錦織一清(58)が8日都内で、自身が脚本と演出を手がけ、キャストとしても出演する舞台「あゝ同期の桜」(9日~17日、三越劇場など)の公開ゲネプロに出席した。

本作は、海軍飛行予備学生十四期会による遺稿集「あゝ同期の桜 帰らざる青春手記」をベースにした榎本滋民の原作を舞台化。錦織が演出を務めるのは15年、16年に続いて3回目。キャストとしては初出演となり、特攻隊員の上官役を演じる。二足のわらじを履いて挑む今作に「9年くらいブランクがあって良かったなと思うのが、新鮮な思いで作らせていただいた。昔の作品から引っ張り出してくるような演出ではなくて、新しい演出ができたっていうのが面白いところでした」。3度目にしてなお、作品の新たな顔を届ける。
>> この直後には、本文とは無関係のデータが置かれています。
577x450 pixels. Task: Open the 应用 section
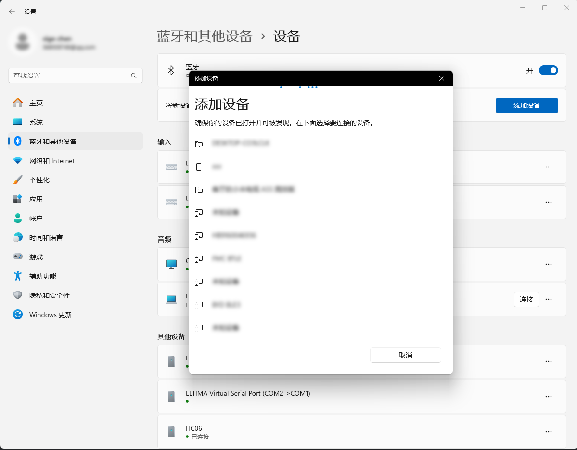36,199
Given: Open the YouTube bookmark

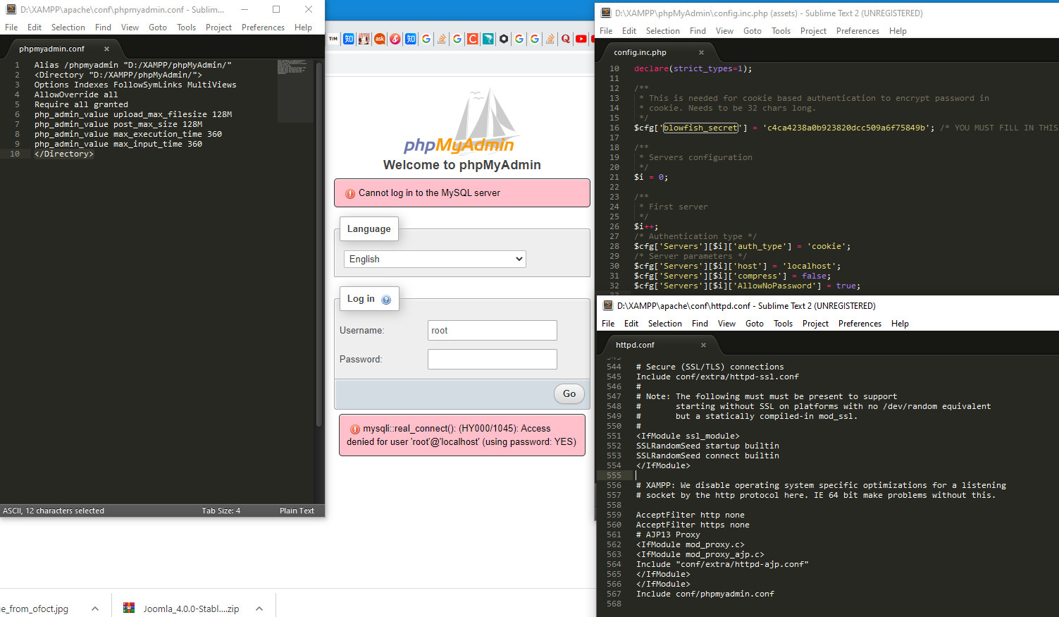Looking at the screenshot, I should (x=581, y=39).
特攻隊委員役の若手キャスト陣との交流にも触れ、「雰囲気のいいカンパニー。若い子たちに、何か指導しているというより、こんなおやじが一緒に遊んでもらってるんじゃないかと思うぐらい」と信頼を寄せた。

今年で終戦から79年。戦争を知らない世代も増えて、風化が懸念される。「僕が何か伝えるより、お客さんに感じ取っていただく方がいいのかな、と。広い意味で平和という言葉なんですけど、生活とか、あったかいものを食べることができたりとか、寒い日にあったかいお湯で手を洗えることができる世の中になって。その人たち(戦争経験者)がくれた生活をひしひしと感じるので、足元にあるようなものを観た人にも見つけて欲しいなと思います」と呼びかけた。

元SKE48の惣田紗莉渚(31)も女学生役で出演する。「錦織さんと3度目の共演でせりふを交わさせて頂くので、感動しております」と意気込んだ。

ほか、渋谷天笑、岡本悠紀、小澤真利奈、高汐巴、高橋虎之介、渡口和志、吉田和正、室将也、片岡保海、釜谷海来、新井元輝、岡澤由樹も登壇。

上田浩寛氏も脚本を担当し、錦織が脚色と演出を行った。9日~17日まで東京・三越劇場、30日、31日に京都・南座で上演される。